--- Dataset records ---
________

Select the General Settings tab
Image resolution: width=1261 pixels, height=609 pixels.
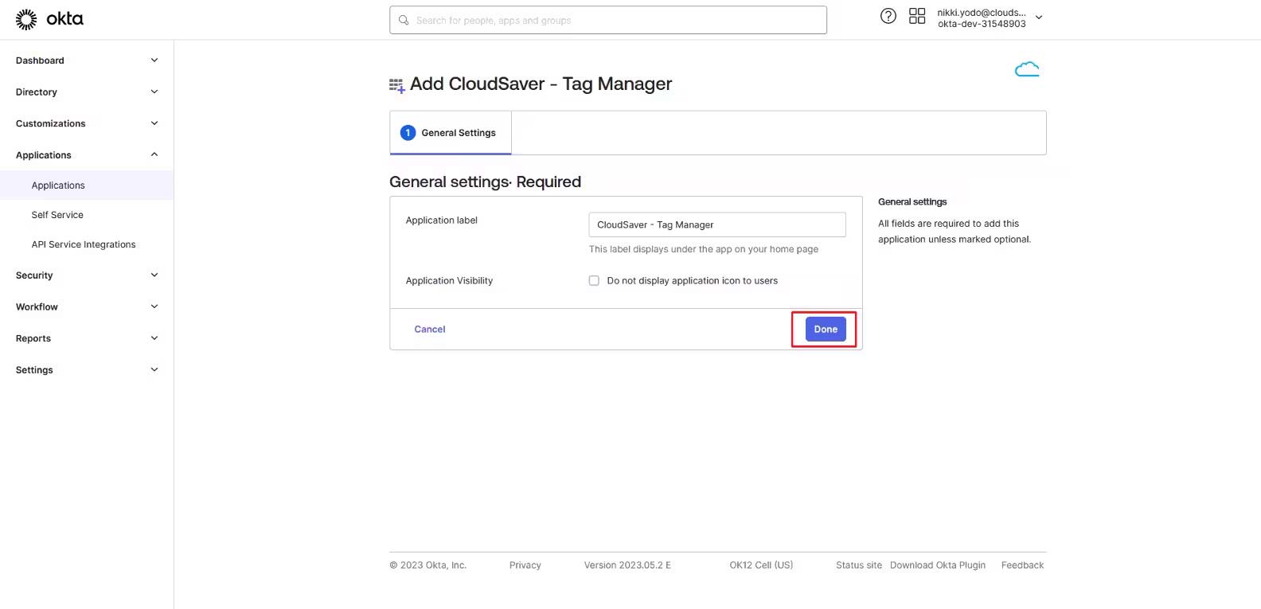pos(451,133)
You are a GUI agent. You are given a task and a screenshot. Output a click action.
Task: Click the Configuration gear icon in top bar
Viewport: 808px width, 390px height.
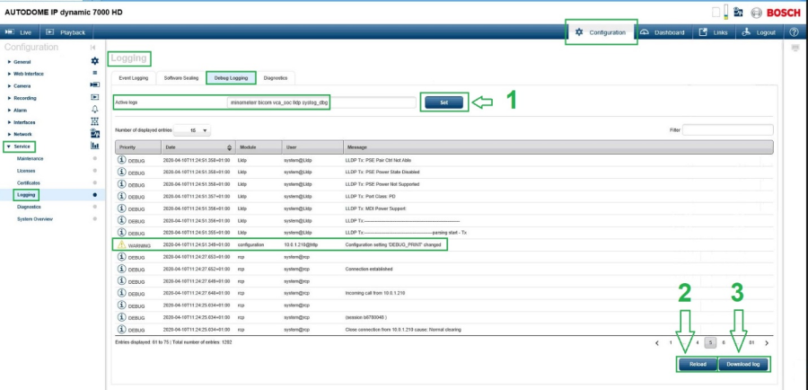point(579,32)
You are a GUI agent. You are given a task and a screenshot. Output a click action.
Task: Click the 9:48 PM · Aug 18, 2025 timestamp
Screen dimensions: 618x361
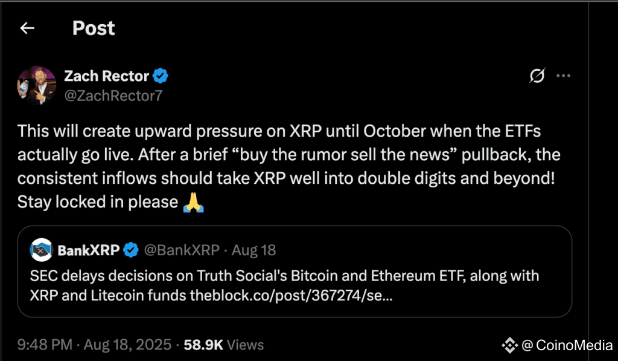click(x=94, y=345)
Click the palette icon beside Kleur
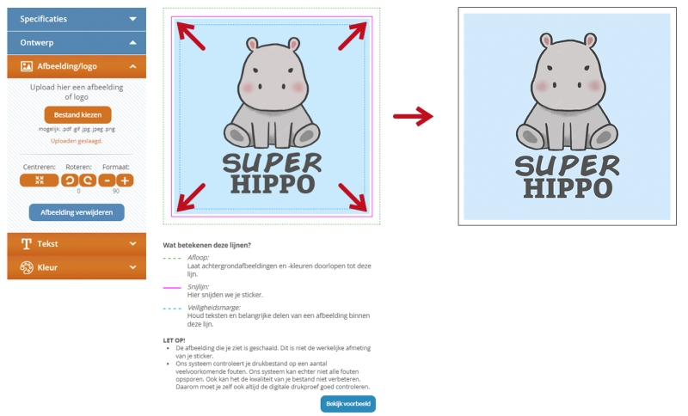This screenshot has width=688, height=416. click(27, 267)
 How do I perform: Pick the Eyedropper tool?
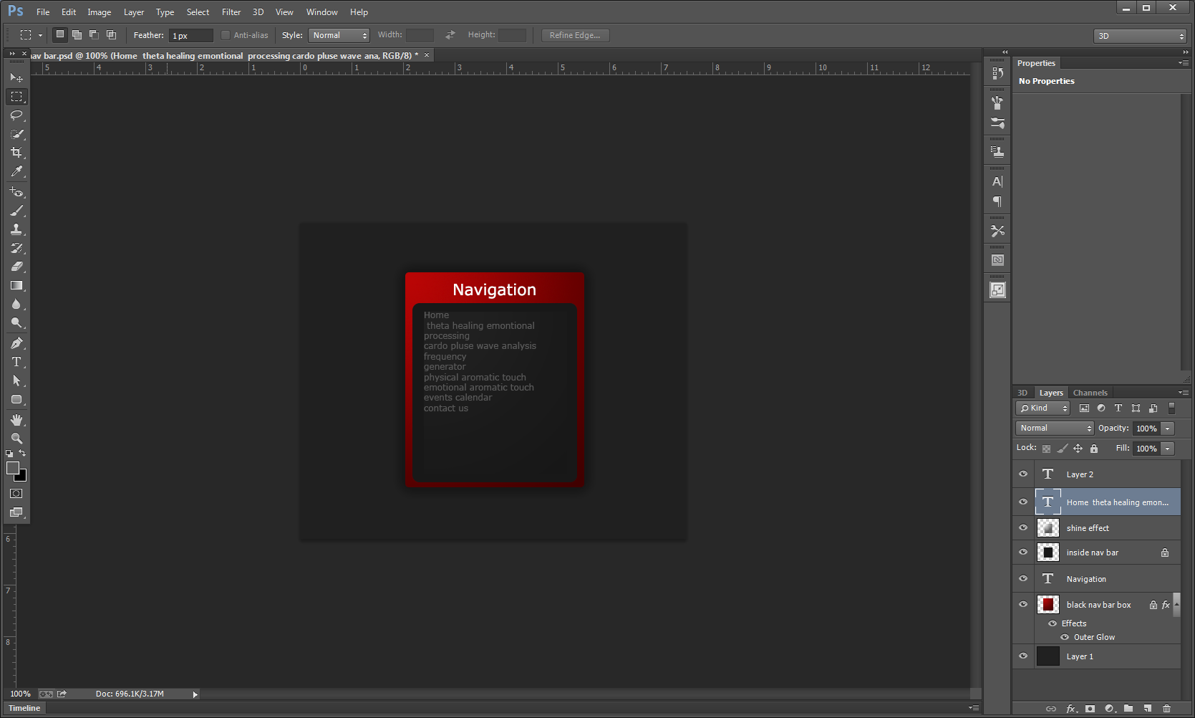point(16,171)
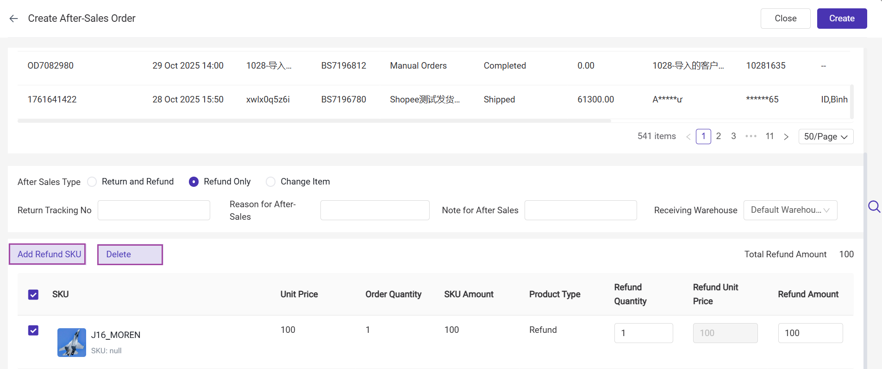
Task: Click the Refund Quantity input field
Action: [x=643, y=333]
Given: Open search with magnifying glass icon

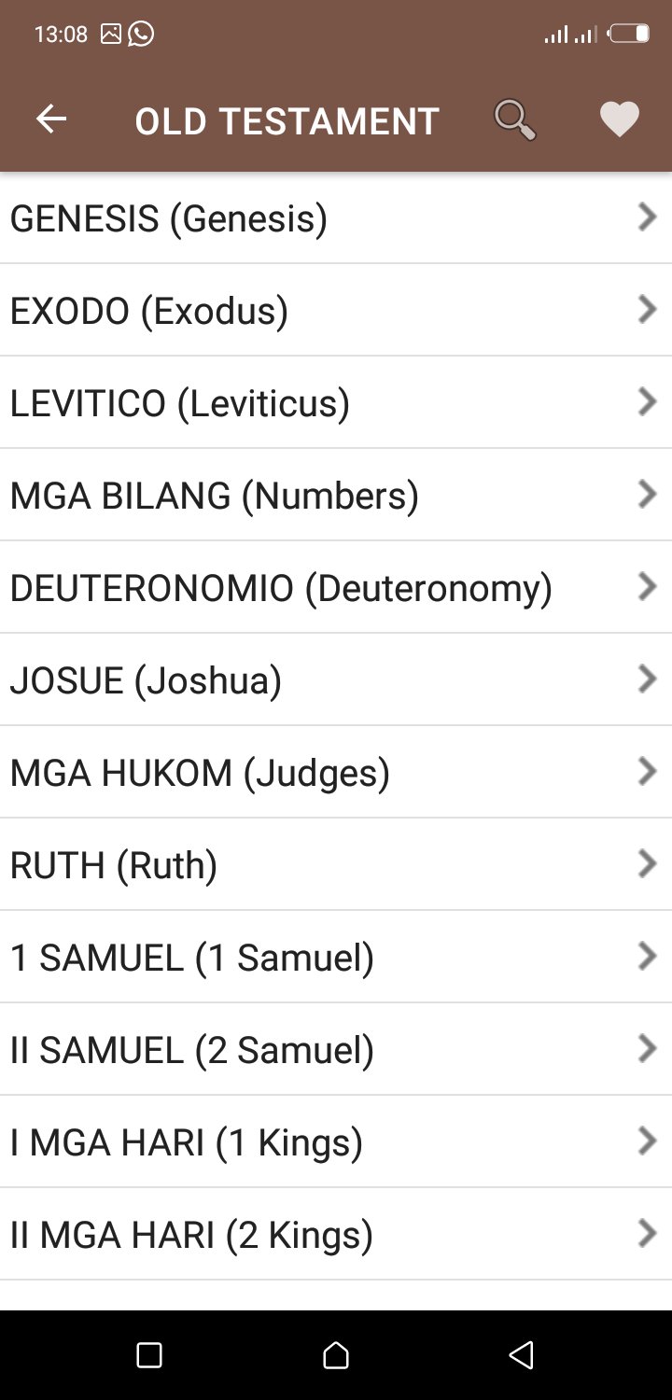Looking at the screenshot, I should tap(514, 120).
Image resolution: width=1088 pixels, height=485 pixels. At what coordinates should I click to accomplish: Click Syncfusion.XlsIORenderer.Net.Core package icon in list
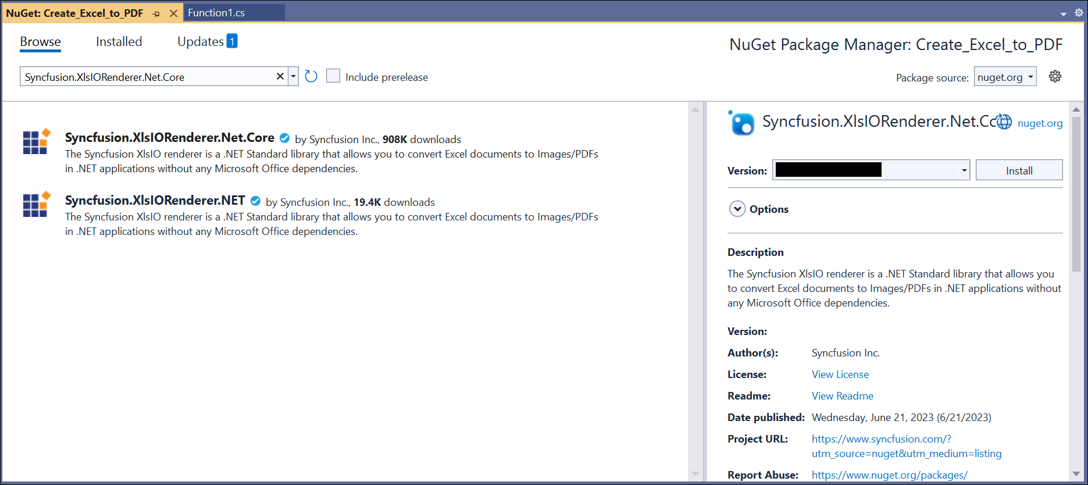[x=37, y=142]
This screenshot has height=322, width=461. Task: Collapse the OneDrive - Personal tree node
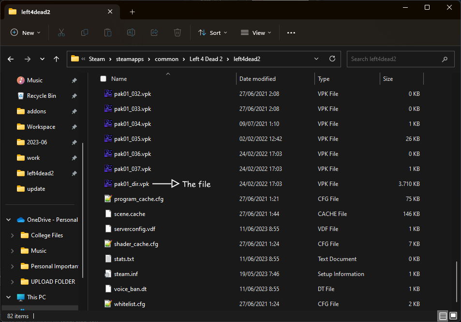point(8,220)
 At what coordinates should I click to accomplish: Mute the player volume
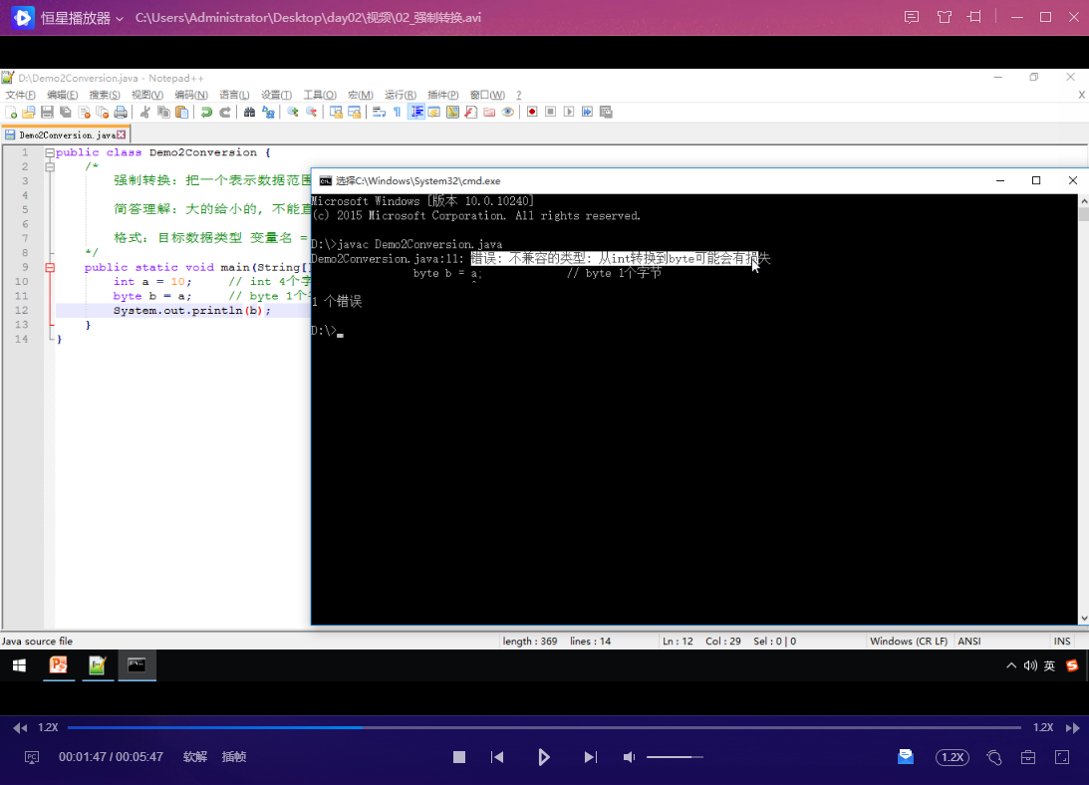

________

--- Task objective ---
Where a line contains "Click the palette icon beside Kleur", begin there and transcribe every line through the last one of the records above, exactly and with no pictures.

--- Response below ---
Click the palette icon beside Kleur
This screenshot has width=688, height=416. click(27, 267)
 How do I perform: Pick the Eyedropper tool?
point(16,171)
Task: Click the Refund Quantity input field
Action: [x=643, y=333]
Given: Open search with magnifying glass icon

Looking at the screenshot, I should tap(514, 120).
Image resolution: width=1088 pixels, height=485 pixels. At what coordinates should I click to accomplish: Click Syncfusion.XlsIORenderer.Net.Core package icon in list
[x=37, y=142]
This screenshot has height=322, width=461. Task: Collapse the OneDrive - Personal tree node
point(8,220)
 At what coordinates should I click to accomplish: Mute the player volume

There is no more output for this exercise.